For the cocktail naan

  • 4½ cups high-grade flour

  • 1 packet (7g) instant dry yeast

  • 2 tsp salt

  • 3 tbsp sugar

  • 1 cup warm water

  • 3 tbsp milk

  • 1 egg, beaten

  • ¼ cup canola oil or melted ghee

Tomato and cherry jam

  • 600g tomatoes, quartered and cored

  • 200g sugar

  • ½ cup dried cherries, chopped (or raisins)

  • 1 stick cinnamon

  • 6 cloves

To assemble

  • 250g paneer, crumbled

  • ½ cup fresh coriander, chopped

Method

  1. Sieve the flour into a large bowl and mix in the yeast, salt and sugar. In a jug combine the warm water, milk and egg. Using a wooden spoon or your hands, incorporate the water mixture until it is all mixed in and has formed a ball of dough.
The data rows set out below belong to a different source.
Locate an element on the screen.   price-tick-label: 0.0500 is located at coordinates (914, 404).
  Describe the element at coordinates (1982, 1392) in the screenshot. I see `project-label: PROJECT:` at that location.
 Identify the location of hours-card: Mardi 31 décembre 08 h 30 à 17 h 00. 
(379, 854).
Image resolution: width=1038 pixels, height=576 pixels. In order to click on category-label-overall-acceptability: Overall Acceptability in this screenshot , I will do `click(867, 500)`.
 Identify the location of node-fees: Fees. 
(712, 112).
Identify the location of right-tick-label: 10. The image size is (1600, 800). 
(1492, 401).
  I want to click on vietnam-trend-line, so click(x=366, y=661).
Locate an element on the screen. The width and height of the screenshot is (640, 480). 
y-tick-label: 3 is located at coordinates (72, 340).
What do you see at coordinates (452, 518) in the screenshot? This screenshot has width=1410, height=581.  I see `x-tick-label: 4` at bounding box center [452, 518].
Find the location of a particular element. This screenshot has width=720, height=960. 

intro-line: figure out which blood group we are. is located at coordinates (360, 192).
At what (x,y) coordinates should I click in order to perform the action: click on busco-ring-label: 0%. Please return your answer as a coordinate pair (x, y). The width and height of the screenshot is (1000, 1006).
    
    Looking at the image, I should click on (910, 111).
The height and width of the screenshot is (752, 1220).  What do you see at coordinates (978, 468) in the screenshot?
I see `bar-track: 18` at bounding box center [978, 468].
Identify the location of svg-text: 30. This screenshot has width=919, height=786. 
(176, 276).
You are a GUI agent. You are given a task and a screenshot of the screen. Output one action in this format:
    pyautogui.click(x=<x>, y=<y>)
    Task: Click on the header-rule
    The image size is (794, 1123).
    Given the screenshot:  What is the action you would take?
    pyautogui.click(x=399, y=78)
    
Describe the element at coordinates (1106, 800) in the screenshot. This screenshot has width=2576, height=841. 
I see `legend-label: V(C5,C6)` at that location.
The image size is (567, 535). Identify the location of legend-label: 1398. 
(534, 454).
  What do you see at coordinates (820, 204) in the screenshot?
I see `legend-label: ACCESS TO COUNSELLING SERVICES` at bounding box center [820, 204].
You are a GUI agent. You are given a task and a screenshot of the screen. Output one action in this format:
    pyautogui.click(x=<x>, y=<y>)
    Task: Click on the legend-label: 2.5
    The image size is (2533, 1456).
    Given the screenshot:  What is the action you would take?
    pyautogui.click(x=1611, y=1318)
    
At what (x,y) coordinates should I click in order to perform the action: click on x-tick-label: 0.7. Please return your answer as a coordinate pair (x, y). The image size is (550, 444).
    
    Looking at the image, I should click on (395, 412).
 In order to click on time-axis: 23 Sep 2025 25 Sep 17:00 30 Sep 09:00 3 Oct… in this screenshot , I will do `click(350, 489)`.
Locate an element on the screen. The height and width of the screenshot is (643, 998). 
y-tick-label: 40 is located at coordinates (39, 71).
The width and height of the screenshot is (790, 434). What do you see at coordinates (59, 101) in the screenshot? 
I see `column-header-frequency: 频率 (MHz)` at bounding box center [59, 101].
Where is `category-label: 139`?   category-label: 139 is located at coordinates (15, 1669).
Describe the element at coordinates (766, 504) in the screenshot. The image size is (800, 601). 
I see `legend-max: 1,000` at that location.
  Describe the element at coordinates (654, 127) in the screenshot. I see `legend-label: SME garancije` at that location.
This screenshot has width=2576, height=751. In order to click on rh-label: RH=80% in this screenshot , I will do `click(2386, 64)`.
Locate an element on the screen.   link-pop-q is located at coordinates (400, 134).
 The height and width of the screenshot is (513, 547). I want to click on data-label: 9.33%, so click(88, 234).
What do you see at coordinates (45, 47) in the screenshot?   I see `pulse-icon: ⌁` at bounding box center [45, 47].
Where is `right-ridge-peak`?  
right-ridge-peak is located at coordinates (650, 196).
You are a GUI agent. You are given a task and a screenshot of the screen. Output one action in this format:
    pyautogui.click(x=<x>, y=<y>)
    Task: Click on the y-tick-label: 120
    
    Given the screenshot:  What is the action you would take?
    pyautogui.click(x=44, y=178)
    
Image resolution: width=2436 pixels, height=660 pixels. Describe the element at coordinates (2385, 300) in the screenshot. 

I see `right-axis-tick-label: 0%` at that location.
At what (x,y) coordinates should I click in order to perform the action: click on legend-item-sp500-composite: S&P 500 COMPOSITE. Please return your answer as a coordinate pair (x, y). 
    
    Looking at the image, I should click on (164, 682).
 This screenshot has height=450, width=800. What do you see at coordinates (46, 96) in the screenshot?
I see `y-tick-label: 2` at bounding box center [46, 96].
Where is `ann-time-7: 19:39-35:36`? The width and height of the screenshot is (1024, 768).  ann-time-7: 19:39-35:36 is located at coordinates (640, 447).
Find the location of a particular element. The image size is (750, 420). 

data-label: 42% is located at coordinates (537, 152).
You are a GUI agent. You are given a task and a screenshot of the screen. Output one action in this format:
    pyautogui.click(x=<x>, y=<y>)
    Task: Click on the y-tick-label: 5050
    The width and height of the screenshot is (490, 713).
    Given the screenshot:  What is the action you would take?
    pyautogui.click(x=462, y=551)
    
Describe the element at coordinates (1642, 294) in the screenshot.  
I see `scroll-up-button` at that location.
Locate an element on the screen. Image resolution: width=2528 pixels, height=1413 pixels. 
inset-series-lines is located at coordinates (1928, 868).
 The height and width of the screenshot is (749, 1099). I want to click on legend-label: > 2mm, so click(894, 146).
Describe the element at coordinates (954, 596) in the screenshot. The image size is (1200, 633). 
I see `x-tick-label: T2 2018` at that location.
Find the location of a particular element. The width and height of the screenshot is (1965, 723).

    Tip the dough on to a floured board and knead for 8 minutes until the dough is smooth and elastic.

    This process can be done in an electric mixer fitted with a dough hook or a heavy-duty food processor fitted with a plastic blade, processing the dough for one and a half minutes.

    Lightly oil a bowl and roll the dough around in this until coated. Cover lightly with a damp tea towel, plastic wrap or a plastic bag and leave to rise in a warm place for 1 hour.

    Punch down the dough then divide into 28 balls and place on a tray. Cover with a damp tea towel, plastic wrap or a plastic bag and leave to rise in a warm place for about 30 minutes.

    Heat the grill to hot.

    Roll each ball of dough out on a lightly floured surface to a 6cm circle. Place on a baking tray and brush with oil or ghee. Grill for 3 to 4 minutes until puffed and lightly browned. Turn over, brush with oil or ghee and cook 2 to 3 minutes. Cool and store in an airtight container for 2 to 3 days.

    Tomato and cherry Jam

    Place all the ingredients in a large saucepan. Stir and leave to macerate for 1 hour.

    Place the saucepan on a high heat and bring to the boil, stirring frequently. Boil for 15 minutes.

    Remove from the heat, cool then store in the refrigerator for up to 3 weeks until needed. Makes 1 cup.

    To assemble

    Preheat the oven to 180C. Place the naan on a baking tray. Spread each with 1 heaped teaspoon tomato and cherry jam and top with 1 tablespoon crumbled paneer. Bake for 5 minutes until heated through. Arrange on a serving dish and top with chopped coriander. 

    Tip: Making your own bite-sized naan bread is fun if you have the time, but if not you could buy ready-made naan bread, add the toppings then bake and cut into small pieces. If you can't get paneer, you can substitute firm ricotta.